Self-assembled mesoporous Ni0.85Se spheres as high performance counter cells of dye-sensitized solar cells

Abstract

Transition metal chalcogenides with mesoporous structure are of special interest for application in electrocatalytic reactions due to their ample unique properties and functionalities. Nevertheless, relevant research on mesoporous Ni_0.85Se applied as electrocatalysts is rare. In this contribution, mesoporous Ni_0.85Se spheres consisting of numerous primary particles are synthesized via a facile self-assembly route.

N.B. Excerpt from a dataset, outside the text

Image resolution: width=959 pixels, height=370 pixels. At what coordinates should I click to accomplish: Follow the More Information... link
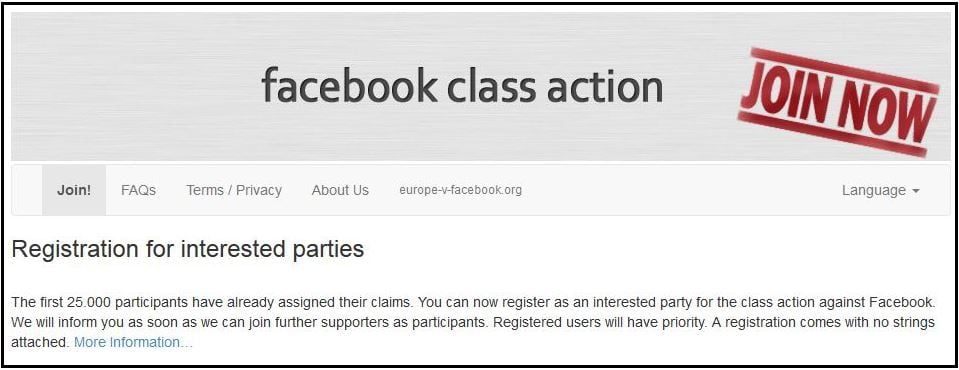(133, 342)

Mesoporous Ni_0.85Se spheres exhibit higher electrocatalytic activity (PCE = 7.24%) for the reduction of triiodide to iodide and lower charge-transfer resistance (R_ct = 2.40 Ω) than Ni_0.85Se nanoparticles (PCE = 6.73%, R_ct = 3.46 Ω) at the electrolyte–electrode interface in dye-sensitized solar cells (DSSCs). In order to further enhance the overall electrocatalytic performance of mesoporous Ni_0.85Se spheres, reduced graphene oxide (RGO) and single wall carbon nanotubes (SWCNTs) are introduced by facile physical mixing. RGO and SWCNT not only improved the charge transfer ability, but also yielded favorable synergistic catalytic effects with mesoporous Ni_0.85Se spheres. Simultaneously, the PCE values of Ni_0.85Se + 6 wt% RGO and Ni_0.85Se + 9 wt% SWCNT reach 7.87% and 7.74%, respectively, which are both higher than Pt (7.56%).